В работе с традицией существует, разумеется, свой риск. Риск инерции, риск недотрансформированной, недопереплавленной традиции. Нельзя сказать, что стихи Золотарева от него свободны. Иногда слишком слышна интонация Бродского. Порой образы слишком зависимы от пастернаковских. Строки о зимнем саде: «Словно белые санкюлоты / здесь назначили тайный сбор» — мгновенно вызывают в памяти: «Все в крестиках двери, как в Варфоломееву / Ночь. Распоряженья пурги-заговорщицы…» из пастернаковской «Метели». А «…И деревья — белые от страха — / пробуют дорогу перейти» — «И деревья, как призраки белые, / Высыпают толпой на дорогу…». Авторский фильтр должен быть более мелкоячеистым.

Есть и другая опасность — в той плотной метафорике, когда отдельные точные метафоры, соединяясь, вредят точности всего стиха.

Замёрзшая вода в колготках снегопада стоит, как сирота в песочнице детсада. И некому забрать её с продлёнки. И ножки тонки.

Тончайшая образность разбивается о «песочницу детсада», которая вдруг оказывается в «продлёнке».

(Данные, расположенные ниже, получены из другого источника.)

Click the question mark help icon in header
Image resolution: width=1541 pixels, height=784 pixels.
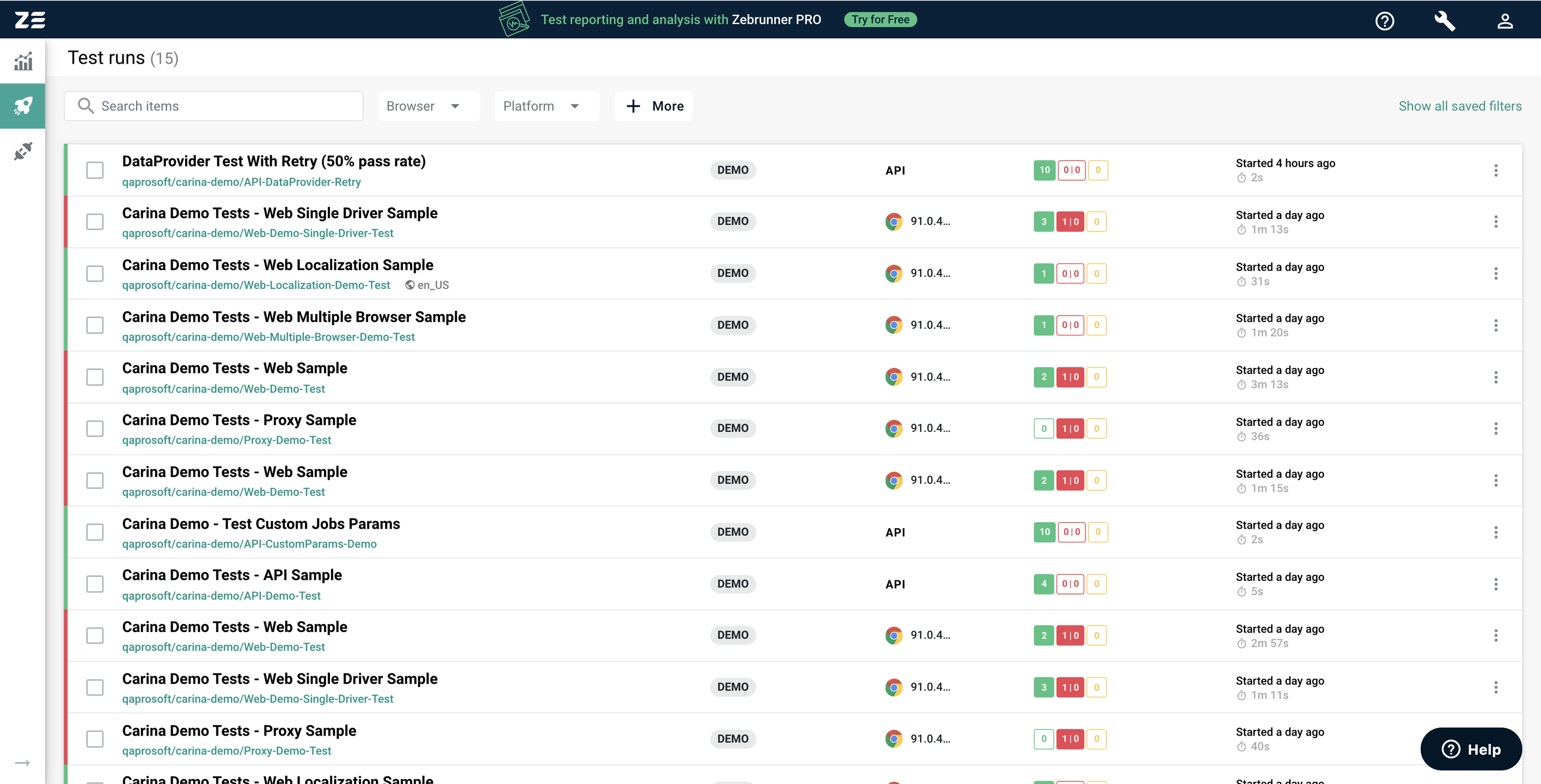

Жаль, что в книгу не вошли стихи последних трех-четырех лет. Например, цикл «Город», опубликованный в «Арионе» (2013, № 4). Однако и без них сборник получился представительным. Учитывая, что предыдущий (он же и дебютный) выходил еще в 2000-м, то и этапный. Стоит подольше подержать его в руках, читая и возвращаясь.